* GIVEN DATA *
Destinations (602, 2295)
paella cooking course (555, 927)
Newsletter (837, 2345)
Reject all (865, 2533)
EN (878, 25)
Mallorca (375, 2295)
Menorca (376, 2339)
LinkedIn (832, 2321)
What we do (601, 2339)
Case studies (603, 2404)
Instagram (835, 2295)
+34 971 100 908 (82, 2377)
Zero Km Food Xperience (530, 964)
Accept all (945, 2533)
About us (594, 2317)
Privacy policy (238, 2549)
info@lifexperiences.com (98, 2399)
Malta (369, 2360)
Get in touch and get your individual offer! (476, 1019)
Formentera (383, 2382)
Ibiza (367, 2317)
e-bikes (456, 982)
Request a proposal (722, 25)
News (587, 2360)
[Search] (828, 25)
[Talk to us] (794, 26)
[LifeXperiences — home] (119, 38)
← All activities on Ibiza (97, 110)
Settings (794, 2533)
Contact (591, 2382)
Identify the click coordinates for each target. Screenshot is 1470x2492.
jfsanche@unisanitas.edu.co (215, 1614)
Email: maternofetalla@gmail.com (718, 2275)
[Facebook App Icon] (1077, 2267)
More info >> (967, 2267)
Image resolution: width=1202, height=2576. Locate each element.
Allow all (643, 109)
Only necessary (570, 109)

* YOUR INSTRUCTIONS *
Your reply is to repeat, unchanged, the lines above running from the one with "Case studies (603, 2404)" up to and including the one with "Ibiza (367, 2317)".

* THE COMPLETED TASK *
Case studies (603, 2404)
Instagram (835, 2295)
+34 971 100 908 (82, 2377)
Zero Km Food Xperience (530, 964)
Accept all (945, 2533)
About us (594, 2317)
Privacy policy (238, 2549)
info@lifexperiences.com (98, 2399)
Malta (369, 2360)
Get in touch and get your individual offer! (476, 1019)
Formentera (383, 2382)
Ibiza (367, 2317)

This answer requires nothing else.